You may prefer to use a nice self-contained custom layer (must like Scikit-Learns StandardScaler)

In [23]:
class Standardization(tf.keras.layers.Layer):
    def adapt(self, data_sample):
        self.means_ = np.mean(data_sample, axis=0, keepdims=True)
        self.stds_ = np.std(data_sample, axis=0, keepdims=True)

    def call(self, inputs):
        return (inputs - self.means_) / (self.stds_ + tf.keras.backend.epsilon())

std_layer = Standardization()
# std_layer.adapt(data_sample)

Before you can use this standardization layer, you will need to adapt it to your dataset by calling the adapt() method and passing it the data sample. This will allow it to use the appropriate mean and standard deviation for each feature.

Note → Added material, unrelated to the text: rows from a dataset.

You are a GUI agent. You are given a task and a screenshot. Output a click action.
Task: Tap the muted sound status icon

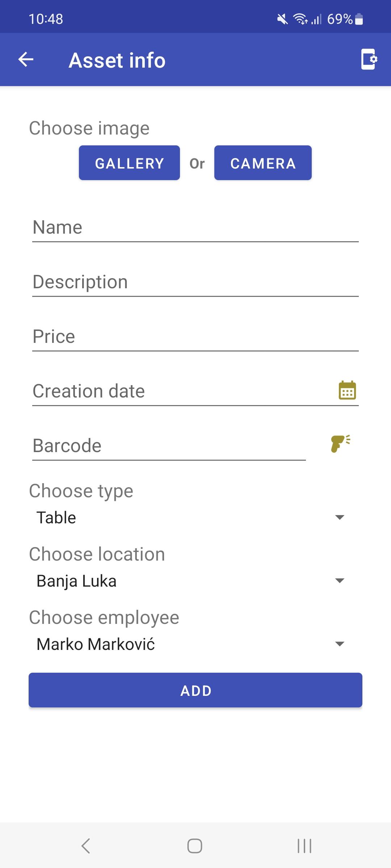[x=282, y=19]
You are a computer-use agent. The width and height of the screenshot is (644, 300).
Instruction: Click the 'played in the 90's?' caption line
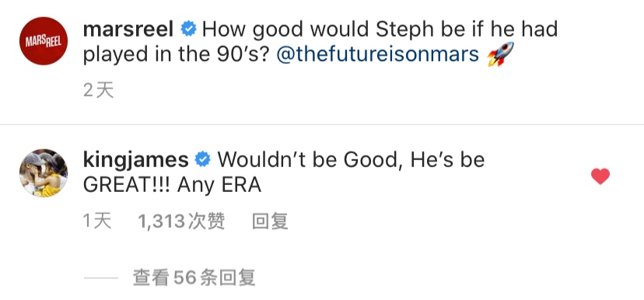(177, 55)
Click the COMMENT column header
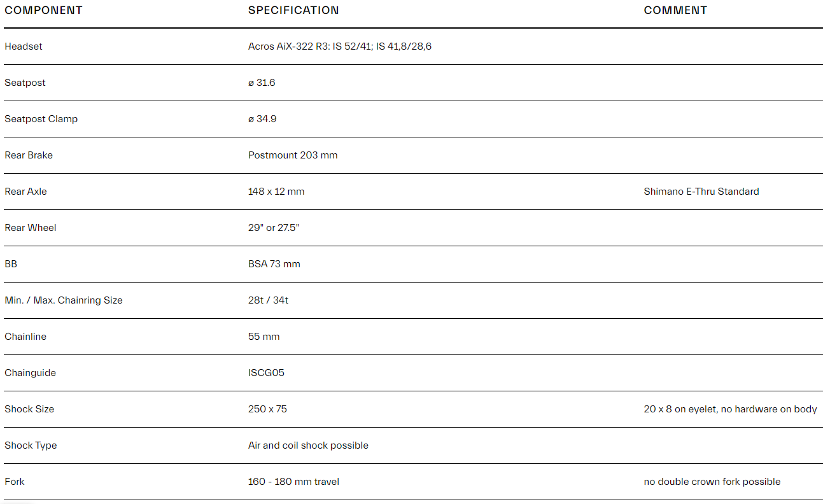Screen dimensions: 823x504 (675, 10)
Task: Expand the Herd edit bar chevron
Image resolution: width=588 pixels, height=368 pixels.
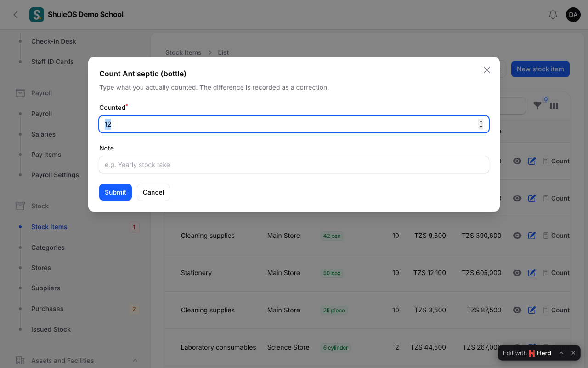Action: pos(561,353)
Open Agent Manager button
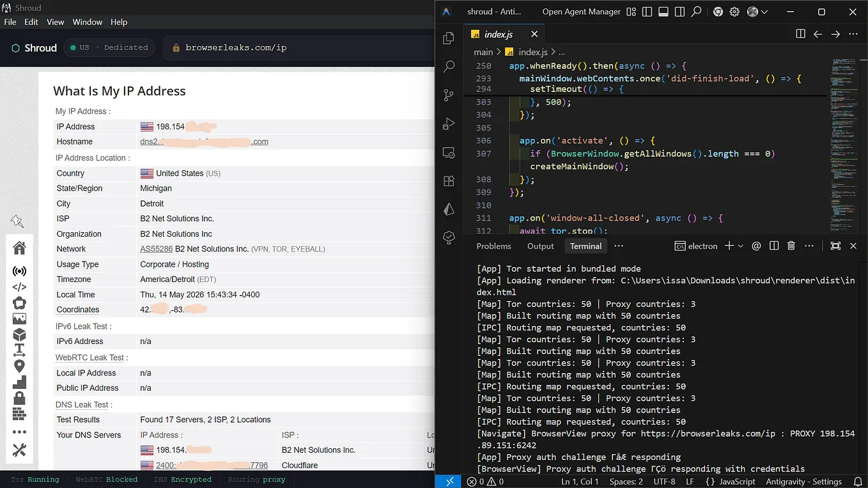Screen dimensions: 868x488 pyautogui.click(x=582, y=12)
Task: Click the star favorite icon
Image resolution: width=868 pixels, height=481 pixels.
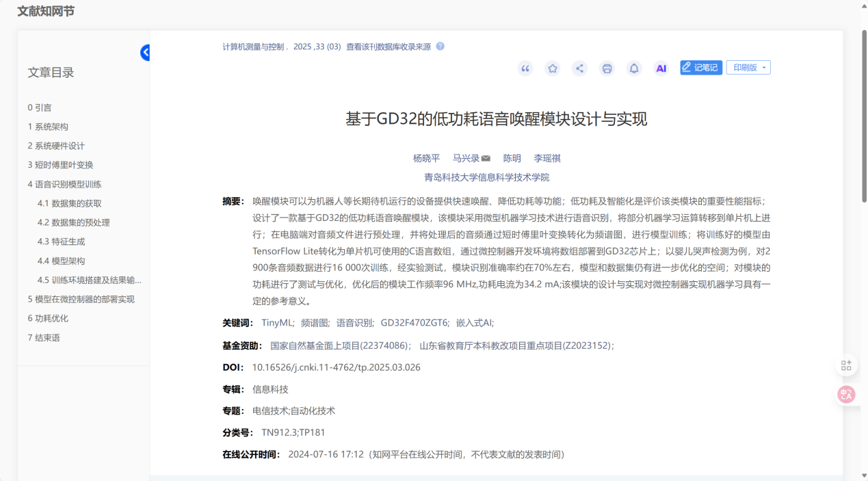Action: [552, 68]
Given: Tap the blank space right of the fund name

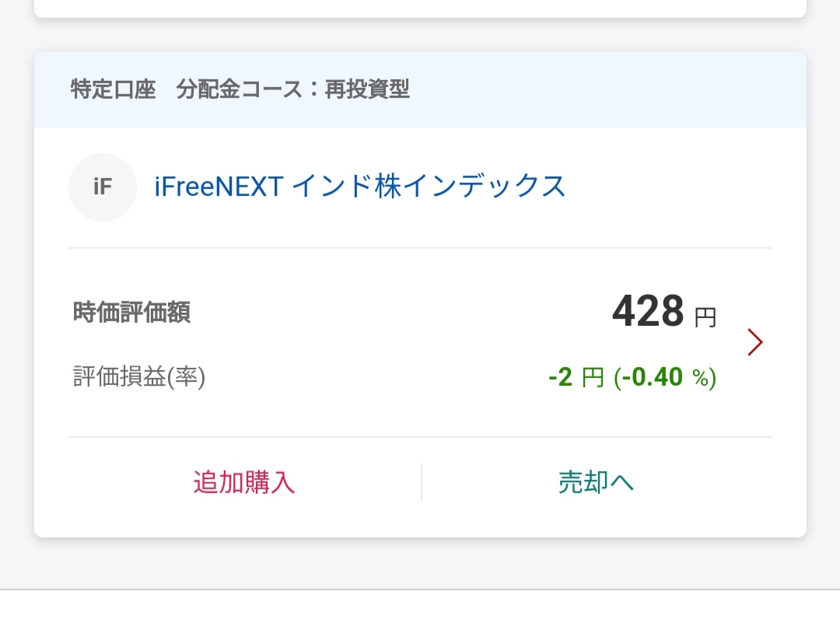Looking at the screenshot, I should [x=670, y=187].
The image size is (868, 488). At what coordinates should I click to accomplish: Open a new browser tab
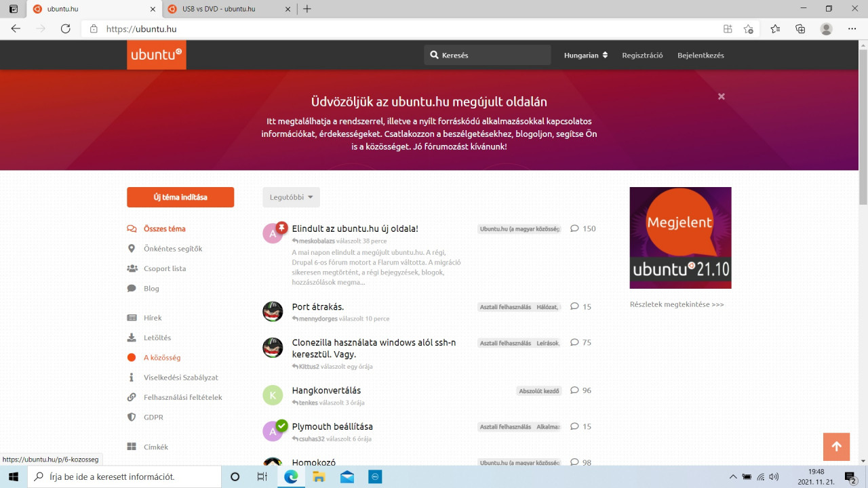307,9
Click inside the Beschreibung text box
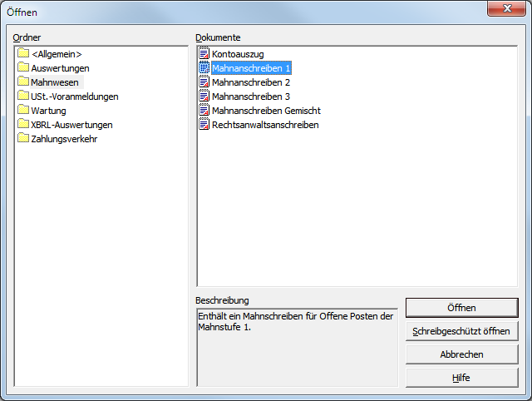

The sample must be large enough to be representative of your dataset, but it does not have to be the full training set: it general, a few hundred randomely selected instances will suffice. Next, you can use this preprocessing layer like a normal layer

In [24]:
# model = tf.keras.models.Sequential()
# model.add(std_layer)
# [...] # create the rest of the model
# model.compile([...])
# model.fit([...])

### Encoding Categorical Features Using One-Hot Vectors

Consider the ocean_proximity feature in the California housing dataset we explored in Chapter 2. We need to encode this feature before we feed it into a neural network. Since there are very few categories, we can use one-hot encoding. For this, we first need to map each category to its index (0 to 4), which can be done using a lookup table. 

In [25]:
vocab = ['<1H OCEAN', 'INLAND', 'NEAR OCEAN', 'NEAR BAY', 'ISLAND']
indices = tf.range(len(vocab), dtype=tf.int64)
table_init = tf.lookup.KeyValueTensorInitializer(vocab, indices)
num_oov_buckets = 2
table = tf.lookup.StaticVocabularyTable(table_init, num_oov_buckets)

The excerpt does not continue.